▶ [Exercise instructions] In the survey guidance below, turn the paragraph beginning "Your perceptions include filling in the blanks" into a short bulleted list that keeps its main points.

▶ [Document extract]
This question seeks to make those operating assumptions visible. How do you believe your clients expect you to approach GenAI today? Do they want you to be cautious, experimental, accelerated, or aggressive? How do those perceived expectations influence your actual orientation—whether you’re more hesitant or more forward-leaning than you might otherwise be?
We recognize that clients are not monolithic. Some are enthusiastic, some skeptical, some contradictory. Your client base will inevitably distribute across a spectrum, and over time, those distributions will shift unevenly. The question’s broad ranges are designed to reflect that reality. You’re not quantifying; you’re describing the shape of the pattern as you perceive it.
Your perceptions include filling in the blanks where clients are silent, which many are. This question does not offer a “Don’t Know” option because, in practice, you cannot operate as if you don’t know. You still make assumptions that guide how you communicate, allocate resources, and anticipate client needs. Whether or not those assumptions are accurate, they shape your real behavior.
When we say your selected share ranges should plausibly sum to 100%, we mean that the overall distribution of your responses should make numerical and logical sense as a representation of your client base. In other words, if your selections were translated into percentages, the sum total of the ranges would include 100%. For example, the summed range of selecting “Few” in all five categories would be 5–50% (i.e., 1–10% x 5), meaning at least half your client base is unaccounted for. Likewise, the summed range of selecting “Majority” in all five categories would be 255–375%, reflecting the numerical and logical reality that a majority of your clients cannot fall into more than one of the mutually exclusive categories. The goal isn’t arithmetic precision; it’s internal consistency. The pattern of your responses should feel like a real distribution, not a contradiction.

▶ [Data supplied]
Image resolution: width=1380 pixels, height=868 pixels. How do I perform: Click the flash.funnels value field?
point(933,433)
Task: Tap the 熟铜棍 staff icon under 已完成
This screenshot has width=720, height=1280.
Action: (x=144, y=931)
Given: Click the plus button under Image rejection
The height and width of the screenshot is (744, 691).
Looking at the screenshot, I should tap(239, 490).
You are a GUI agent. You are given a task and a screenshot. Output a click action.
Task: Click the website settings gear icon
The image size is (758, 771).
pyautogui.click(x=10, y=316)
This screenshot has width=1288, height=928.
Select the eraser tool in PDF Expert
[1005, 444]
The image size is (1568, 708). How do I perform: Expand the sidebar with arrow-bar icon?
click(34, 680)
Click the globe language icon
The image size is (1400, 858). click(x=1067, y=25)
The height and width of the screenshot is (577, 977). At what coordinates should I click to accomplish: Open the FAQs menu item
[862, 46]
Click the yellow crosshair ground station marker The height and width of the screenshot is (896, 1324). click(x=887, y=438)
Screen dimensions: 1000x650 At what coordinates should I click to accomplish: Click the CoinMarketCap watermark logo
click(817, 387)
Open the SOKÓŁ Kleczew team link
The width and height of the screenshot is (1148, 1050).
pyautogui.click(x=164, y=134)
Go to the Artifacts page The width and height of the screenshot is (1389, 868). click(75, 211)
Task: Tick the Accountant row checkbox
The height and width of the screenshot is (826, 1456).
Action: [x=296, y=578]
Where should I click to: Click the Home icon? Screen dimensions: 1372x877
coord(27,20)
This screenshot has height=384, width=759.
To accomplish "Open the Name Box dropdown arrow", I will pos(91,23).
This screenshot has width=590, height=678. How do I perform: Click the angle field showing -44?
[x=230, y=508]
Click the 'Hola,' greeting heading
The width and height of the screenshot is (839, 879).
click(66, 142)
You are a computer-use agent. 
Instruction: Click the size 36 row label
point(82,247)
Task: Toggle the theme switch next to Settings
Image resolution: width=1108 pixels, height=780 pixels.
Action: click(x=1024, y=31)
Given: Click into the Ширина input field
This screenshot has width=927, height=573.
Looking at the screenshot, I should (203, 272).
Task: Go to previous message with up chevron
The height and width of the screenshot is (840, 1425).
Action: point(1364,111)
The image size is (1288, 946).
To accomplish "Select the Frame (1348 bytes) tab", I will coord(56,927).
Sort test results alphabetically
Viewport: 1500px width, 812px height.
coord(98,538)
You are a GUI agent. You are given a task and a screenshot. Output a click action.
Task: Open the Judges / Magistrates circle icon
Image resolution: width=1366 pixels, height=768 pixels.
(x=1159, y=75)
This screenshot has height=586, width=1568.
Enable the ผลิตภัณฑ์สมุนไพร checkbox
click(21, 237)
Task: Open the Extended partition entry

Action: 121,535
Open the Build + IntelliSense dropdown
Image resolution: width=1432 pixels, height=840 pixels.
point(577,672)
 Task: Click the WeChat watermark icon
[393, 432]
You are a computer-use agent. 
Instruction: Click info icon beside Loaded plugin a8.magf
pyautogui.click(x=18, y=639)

▶ [Exercise result]
- Your perceptions include filling in for clients who stay silent, and many do.
- The question has no "Don't Know" option, because in practice you can't operate as if you don't know.
- You still make assumptions that guide how you communicate, allocate resources, and anticipate client needs.
- Accurate or not, those assumptions shape your real behavior.